Pour lui, la nouvelle Pâque ne commence pas tant au Cénacle, « lorsque le rite qui doit la commémorer est institué », puisque « nous savons que la Cène de Jean n’est pas une cène de Pâques ». Au contraire, elle commence sur la croix « lorsque le fait qu’il doit être commémoré est accompli ».

C’est là que « s’opère le passage de l’antique Pâques à la nouvelle ». Pour cela, Jésus sur la croix « n’a aucun os brisé» : car ainsi « cela a été prescrit pour l’agneau pascal dans l’Exode ».

Le prédicateur propose donc de méditer sur le service qui n’est pas, « en soi, une vertu ». Dans aucun catalogue de vertus « on ne rencontre le mot diakonía, service ». En effet, on parle même « d’un service au péché (cf. Rm 6, 16) ou aux idoles (cf. 1 Co 6, 9) qui n’est certainement pas un bon service ».

En effet, le service est « une chose neutre : il désigne une condition de vie, ou une manière de se rapporter aux autres dans son travail, un être dépendant des autres ». Cela peut même être « une mauvaise chose, si elle est faite par contrainte (comme dans l’esclavage), ou simplement par intérêt ».

Charité

Aujourd’hui tout le monde parle de service, tout le monde se dit en service. Mais il est évident que le service dont parle l’Évangile « est tout autre chose, même s’il n’exclut pas en lui-même, ni ne disqualifie nécessairement le service tel qu’il est compris par le monde ». La différence est tout « dans les motivations et dans l’attitude intérieure avec laquelle le service est rendu ».

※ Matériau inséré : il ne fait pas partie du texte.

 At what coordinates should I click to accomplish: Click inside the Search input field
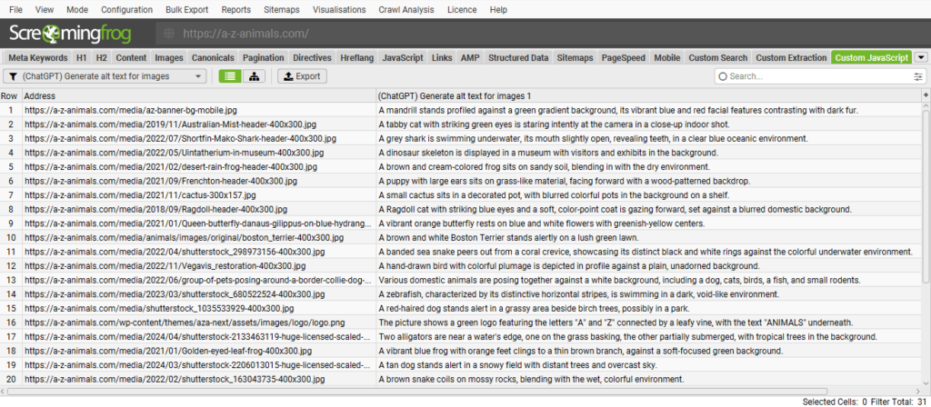click(x=814, y=77)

En relisant l’histoire du lavement des pieds, on comprend avec quel esprit Jésus le fait et ce qui l’émeut : « Ayant aimé les siens qui étaient dans le monde, il les aima jusqu’à la fin (Jn 13 : 1) « . Le service « n’est donc pas une vertu, mais découle des vertus et, en premier lieu, de la charité ».

En effet, c’est « la plus grande expression du nouveau commandement » ; c’est « une manière de se manifester de l’agapè », c’est-à-dire de cet amour qui « ne cherche pas son propre intérêt (cf. 1 Co 13, 5) », mais celui des autres, qui « n’est pas seulement constitué de la recherche, mais aussi du don ».

En bref, c’est « une participation et une imitation de l’action de Dieu » qui, étant « le Bien, tout le Bien, le Bien Suprême », ne peut « aimer et profiter que librement, sans intérêt propre ».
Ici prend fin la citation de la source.